Divided GOP must see budget reality

House Minority Leader Nancy Pelosi of Calif., accompanied by House Democrats, calls on GOP colleagues to pass a funding bill for the Homeland Security Department that does not contain provisions aimed at blocking President Barack Obama's executive actions on immigration, Friday, Feb. 13, 2015, on Capitol Hill in Washington5. (AP Photo/J. Scott Applewhite)

Republican leaders in the House and Senate are now in a standoff: Who will be the first to acknowledge there will be no defunding of the president’s executive order on immigration? Both the speaker of the House and the Senate majority leader know it is true, but neither wants to be the first to close down the kabuki dance going on in the Senate by introducing a clean bill. Eventually one of them will, so perhaps they should flip a coin — or simply announce together that the hope for getting rid of the order before the president leaves office rests with lawsuits. You know — go out on a limb and admit reality.

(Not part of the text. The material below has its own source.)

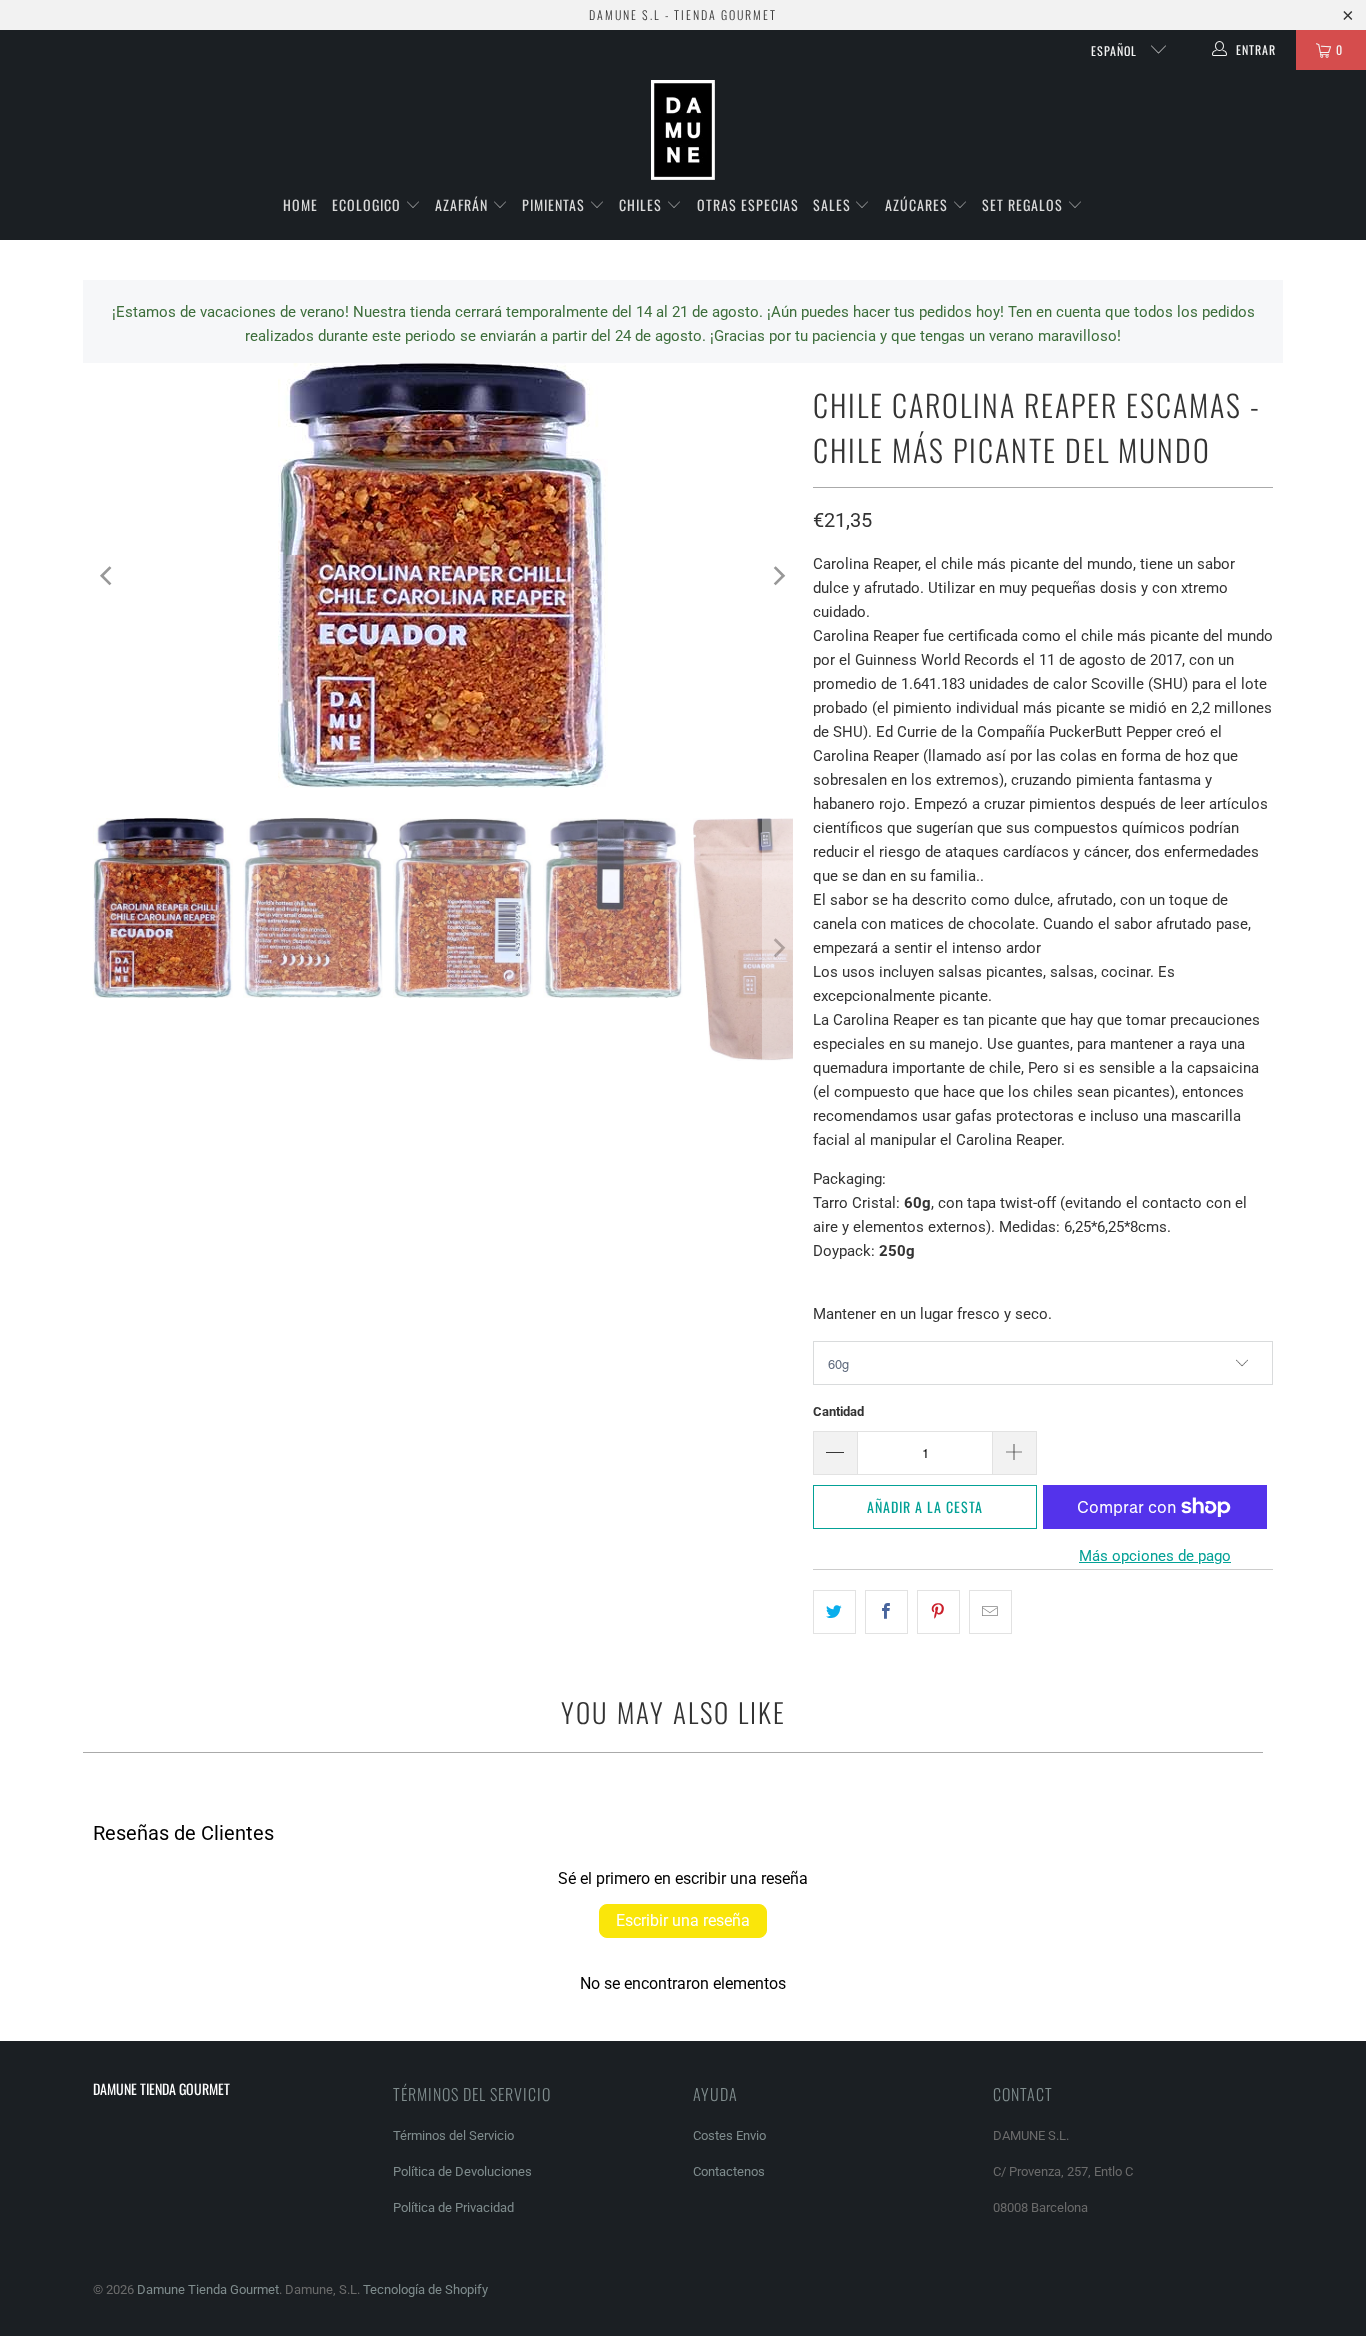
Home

Republicans would be wise to avoid these useless standoffs for the remainder of the president’s term. There are numerous instances in which the base will be calling for one result, in part to fight back against the president. But he is soon to be the ex-president. And Republicans must keep in mind that the course they set now will have ramifications well after he leaves. There is no place where this is more true than in defense spending. If they accomplish only one thing, it should be this: Stop using short-term budget deficits as an excuse not to fund defense. As Eric Edelman of the Center for Strategic and Budgetary Assessments and Jim Talent of the American Enterprise Institute write on the Foreign Policy Initiative website:

“Until recently, Congress had at least a political excuse for not removing the caps on defense. The House and Senate were controlled by different parties, making common action on anything quite difficult, and national security was not a priority issue in the minds of the public.

“But the environment has changed. The Republicans now have complete control of Congress, and the events of the last year have awakened the American people to the risks that are accumulating around the world. National security will be a major issue in the next presidential election. Candidates of both parties are quite likely to attack the defense policy of the last four years, for two reasons. First, that policy is a poster child for exactly the kind of bipartisan Washington dysfunction that voters hate. Second, no one who contemplates exercising the responsibilities of the presidency, and who is not named Barack Obama, wants to try to defend American security with a military which, in the panel’s words, will be at ‘high risk of not being able to execute the national defense strategy.’ ”

In short, whether or not they can obtain additional savings on the domestic side, Republicans must fund defense adequately. The president wants to make defense spending a hostage to tax hikes, and Republicans have resisted that idea, but by the same token Republicans should not make it hostage to green eyeshade bookkeeping.

Even better, Republicans can get rid of some obvious instances of corporate cronyism — thereby enhancing populist credentials — to help fund national security. Really, is the green jobs industry or specialized segment of any industry worth the federal government’s support (via tax credits or special breaks) while our armed services get far below what multiple secretaries of defense have explained is the bare minimum that is acceptable?

But, the GOP hard-liners may say, the party needs to keep all those loopholes to trade for lower rates down the road. This is equally daft. Tax rates can be reduced and should be through pro-growth and pro-family tax reform, but if anyone imagines that is going to be accomplished during this presidency without a massive tax increase, they are kidding themselves. So why keep holding a chit (tax loopholes) that can never be played with this president while we underfund defense?

When the next president comes along, one strongly suspects the Budget Control Act (BCA) of 2011 will be changed, if not discarded altogether. It is not controlling our debt, but instead making defense and legitimate domestic spending a scapegoat. Democrats dislike it; Republicans know it is hollowing out the military. Frankly, 2016 hopefuls should already be explaining what they will replace it with — and what their priorities are (Keep paying rich people the same Social Security benefits as poor people? Keep underfunding defense?). In the meantime, when we have virulent enemies, we need to stop dangerously underfunding national security.

Republicans often manage to get themselves stuck in a political and intellectual cul-de-sac. They will have to get out of the current one on Homeland Security funding, but need to avoid a worse one, namely refusing to adequately fund defense because of misguided fidelity to the noxious BCA.

Jennifer Rubin is a columnist for The Washington Post.